### PROBLEM DESCRIPTION
Copy out the following material word for word, keeping every line as it is.

### MATERIAL
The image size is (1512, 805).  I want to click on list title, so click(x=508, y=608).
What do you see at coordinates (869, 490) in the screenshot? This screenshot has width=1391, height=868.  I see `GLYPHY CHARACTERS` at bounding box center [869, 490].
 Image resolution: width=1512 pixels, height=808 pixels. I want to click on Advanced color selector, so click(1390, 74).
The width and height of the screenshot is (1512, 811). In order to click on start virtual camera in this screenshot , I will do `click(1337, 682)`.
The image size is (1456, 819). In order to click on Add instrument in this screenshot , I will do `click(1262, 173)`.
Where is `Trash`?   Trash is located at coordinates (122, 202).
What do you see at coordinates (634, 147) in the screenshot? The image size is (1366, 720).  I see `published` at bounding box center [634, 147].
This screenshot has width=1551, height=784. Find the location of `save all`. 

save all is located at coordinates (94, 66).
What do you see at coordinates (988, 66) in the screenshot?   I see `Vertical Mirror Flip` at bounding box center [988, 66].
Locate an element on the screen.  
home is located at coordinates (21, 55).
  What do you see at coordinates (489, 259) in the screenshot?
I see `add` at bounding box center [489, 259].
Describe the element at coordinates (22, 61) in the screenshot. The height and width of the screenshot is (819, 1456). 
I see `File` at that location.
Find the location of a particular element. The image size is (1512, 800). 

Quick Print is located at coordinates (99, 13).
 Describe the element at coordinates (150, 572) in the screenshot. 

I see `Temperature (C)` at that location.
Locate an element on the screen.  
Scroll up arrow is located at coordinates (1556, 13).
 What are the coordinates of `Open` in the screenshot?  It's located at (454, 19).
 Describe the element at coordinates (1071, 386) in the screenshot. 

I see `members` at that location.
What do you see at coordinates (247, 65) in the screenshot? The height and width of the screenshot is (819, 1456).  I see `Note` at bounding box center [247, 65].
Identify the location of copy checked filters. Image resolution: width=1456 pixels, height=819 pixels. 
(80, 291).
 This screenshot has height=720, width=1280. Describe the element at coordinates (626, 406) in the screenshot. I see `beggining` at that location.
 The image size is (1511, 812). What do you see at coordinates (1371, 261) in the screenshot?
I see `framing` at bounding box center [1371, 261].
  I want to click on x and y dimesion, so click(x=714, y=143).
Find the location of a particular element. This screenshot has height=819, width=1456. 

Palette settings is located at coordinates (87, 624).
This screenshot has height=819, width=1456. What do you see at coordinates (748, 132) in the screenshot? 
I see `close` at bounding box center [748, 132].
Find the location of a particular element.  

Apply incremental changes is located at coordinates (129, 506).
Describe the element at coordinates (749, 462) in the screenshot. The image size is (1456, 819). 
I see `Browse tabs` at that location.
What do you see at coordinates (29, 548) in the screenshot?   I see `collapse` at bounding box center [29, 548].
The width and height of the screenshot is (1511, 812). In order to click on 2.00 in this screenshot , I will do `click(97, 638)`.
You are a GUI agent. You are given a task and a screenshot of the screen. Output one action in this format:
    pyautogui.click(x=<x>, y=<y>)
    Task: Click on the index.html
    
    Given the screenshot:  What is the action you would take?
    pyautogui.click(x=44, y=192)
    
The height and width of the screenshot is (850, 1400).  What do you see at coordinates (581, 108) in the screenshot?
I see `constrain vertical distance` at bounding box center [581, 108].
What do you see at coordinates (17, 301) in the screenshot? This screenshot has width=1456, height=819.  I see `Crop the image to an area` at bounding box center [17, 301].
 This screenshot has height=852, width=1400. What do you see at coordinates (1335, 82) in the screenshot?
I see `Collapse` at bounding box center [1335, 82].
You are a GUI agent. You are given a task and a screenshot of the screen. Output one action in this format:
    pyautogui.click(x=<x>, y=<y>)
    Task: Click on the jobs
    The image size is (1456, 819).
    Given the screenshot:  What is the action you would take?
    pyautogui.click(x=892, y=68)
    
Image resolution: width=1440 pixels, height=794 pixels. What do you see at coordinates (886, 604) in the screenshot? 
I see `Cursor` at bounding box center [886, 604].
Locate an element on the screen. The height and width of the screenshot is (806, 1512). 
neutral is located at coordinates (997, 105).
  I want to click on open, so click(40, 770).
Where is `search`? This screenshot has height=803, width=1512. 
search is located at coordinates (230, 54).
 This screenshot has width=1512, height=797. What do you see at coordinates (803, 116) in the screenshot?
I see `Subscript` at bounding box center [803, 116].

### THE REPLY
The image size is (1512, 805).  I want to click on list title, so click(x=508, y=608).
What do you see at coordinates (869, 490) in the screenshot? This screenshot has width=1391, height=868.  I see `GLYPHY CHARACTERS` at bounding box center [869, 490].
 Image resolution: width=1512 pixels, height=808 pixels. I want to click on Advanced color selector, so click(1390, 74).
The width and height of the screenshot is (1512, 811). In order to click on start virtual camera in this screenshot , I will do `click(1337, 682)`.
The image size is (1456, 819). In order to click on Add instrument in this screenshot , I will do `click(1262, 173)`.
Where is `Trash`?   Trash is located at coordinates (122, 202).
What do you see at coordinates (634, 147) in the screenshot? The image size is (1366, 720).  I see `published` at bounding box center [634, 147].
This screenshot has width=1551, height=784. Find the location of `save all`. 

save all is located at coordinates (94, 66).
What do you see at coordinates (988, 66) in the screenshot?   I see `Vertical Mirror Flip` at bounding box center [988, 66].
Locate an element on the screen.  
home is located at coordinates (21, 55).
  What do you see at coordinates (489, 259) in the screenshot?
I see `add` at bounding box center [489, 259].
Describe the element at coordinates (22, 61) in the screenshot. The height and width of the screenshot is (819, 1456). 
I see `File` at that location.
Find the location of a particular element. The image size is (1512, 800). 

Quick Print is located at coordinates (99, 13).
 Describe the element at coordinates (150, 572) in the screenshot. 

I see `Temperature (C)` at that location.
Locate an element on the screen.  
Scroll up arrow is located at coordinates (1556, 13).
 What are the coordinates of `Open` in the screenshot?  It's located at (454, 19).
 Describe the element at coordinates (1071, 386) in the screenshot. 

I see `members` at that location.
What do you see at coordinates (247, 65) in the screenshot? The height and width of the screenshot is (819, 1456).  I see `Note` at bounding box center [247, 65].
Identify the location of copy checked filters. Image resolution: width=1456 pixels, height=819 pixels. 
(80, 291).
 This screenshot has height=720, width=1280. Describe the element at coordinates (626, 406) in the screenshot. I see `beggining` at that location.
 The image size is (1511, 812). What do you see at coordinates (1371, 261) in the screenshot?
I see `framing` at bounding box center [1371, 261].
  I want to click on x and y dimesion, so click(x=714, y=143).
Find the location of a particular element. This screenshot has height=819, width=1456. 

Palette settings is located at coordinates (87, 624).
This screenshot has height=819, width=1456. What do you see at coordinates (748, 132) in the screenshot? 
I see `close` at bounding box center [748, 132].
Find the location of a particular element.  

Apply incremental changes is located at coordinates (129, 506).
Describe the element at coordinates (749, 462) in the screenshot. The image size is (1456, 819). 
I see `Browse tabs` at that location.
What do you see at coordinates (29, 548) in the screenshot?   I see `collapse` at bounding box center [29, 548].
The width and height of the screenshot is (1511, 812). In order to click on 2.00 in this screenshot , I will do `click(97, 638)`.
You are a GUI agent. You are given a task and a screenshot of the screen. Output one action in this format:
    pyautogui.click(x=<x>, y=<y>)
    Task: Click on the index.html
    
    Given the screenshot:  What is the action you would take?
    pyautogui.click(x=44, y=192)
    
The height and width of the screenshot is (850, 1400).  What do you see at coordinates (581, 108) in the screenshot?
I see `constrain vertical distance` at bounding box center [581, 108].
What do you see at coordinates (17, 301) in the screenshot? This screenshot has width=1456, height=819.  I see `Crop the image to an area` at bounding box center [17, 301].
 This screenshot has height=852, width=1400. What do you see at coordinates (1335, 82) in the screenshot?
I see `Collapse` at bounding box center [1335, 82].
You are a GUI agent. You are given a task and a screenshot of the screen. Output one action in this format:
    pyautogui.click(x=<x>, y=<y>)
    Task: Click on the jobs
    The image size is (1456, 819).
    Given the screenshot:  What is the action you would take?
    pyautogui.click(x=892, y=68)
    
Image resolution: width=1440 pixels, height=794 pixels. What do you see at coordinates (886, 604) in the screenshot? 
I see `Cursor` at bounding box center [886, 604].
Locate an element on the screen. The height and width of the screenshot is (806, 1512). 
neutral is located at coordinates (997, 105).
  I want to click on open, so click(40, 770).
Where is `search`? This screenshot has height=803, width=1512. 
search is located at coordinates (230, 54).
 This screenshot has width=1512, height=797. What do you see at coordinates (803, 116) in the screenshot?
I see `Subscript` at bounding box center [803, 116].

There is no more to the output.